Suzanne Hudson’s much needed book-length study of Robert Ryman’s art focuses squarely on the practice of painting and in doing so illuminates a life’s work rooted in formal invention, pragmatism and doubt. With prose that weaves together biography, cultural history and keen formal analysis, Hudson persuasively characterizes Ryman’s work as a form of problem solving, which is a refreshing turn for an artist often wedged between opposing histories of postwar painting. Perhaps most interesting is Hudson’s assertion of MoMA’s institutional history and Deweyan pedagogy as formative for the artist. (Ryman was a gallery guard at the museum in the 1950s and availed himself to the occasional class.) Without overdetermining this aspect of his biography, Hudson goes on to offer a sustained reading of the work that is as sensitive to context and discourse as it is to form and process. Required reading for anyone trying to “do something” with paint.

Tan Lin. Seven Controlled Vocabularies and Obituary 2004. The Joy of Cooking. Middletown, Conn.: Wesleyan University Press, 2010.

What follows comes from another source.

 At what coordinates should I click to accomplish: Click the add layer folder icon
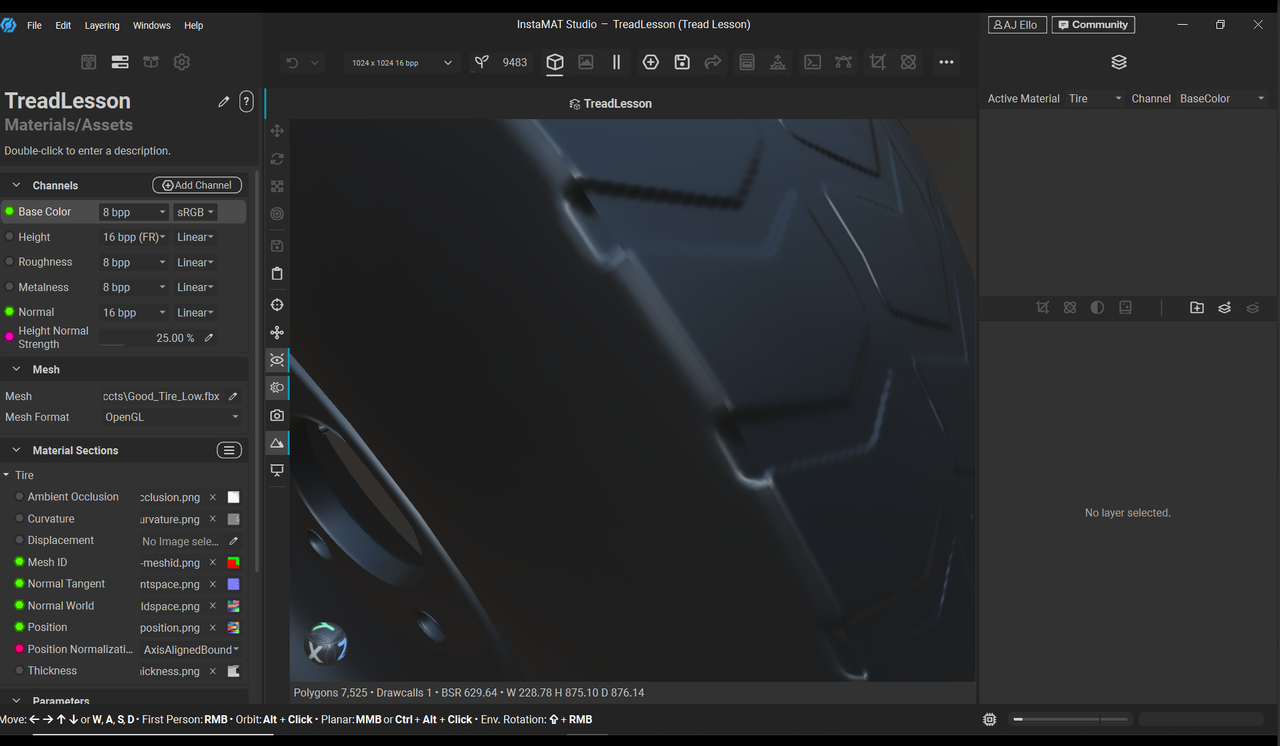tap(1197, 308)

Wearing its Library of Congress Cataloguing-in-Publication Data on its cover like a title, Tan Lin’s Seven Controlled Vocabularies and Obituary 2004. The Joy of Cooking is a book of poetry in search of a format—or perhaps more accurately, in search of an operating system. At first, much of its content seems random and distantly appropriated, with the look and feel of metadata and/or marginalia. It also has an environmental, even ambient, quality that is able to prompt very different kinds of reading, simultaneously spanning disparate genres and media. (The title page offers a telling subtitle: Airport Novel Musical Poem Painting Theory Film Photo Landscape.) And in these different readings an inexhaustible book takes shape, one that offers an unexpected comfort in its wash of information and overlapping formats.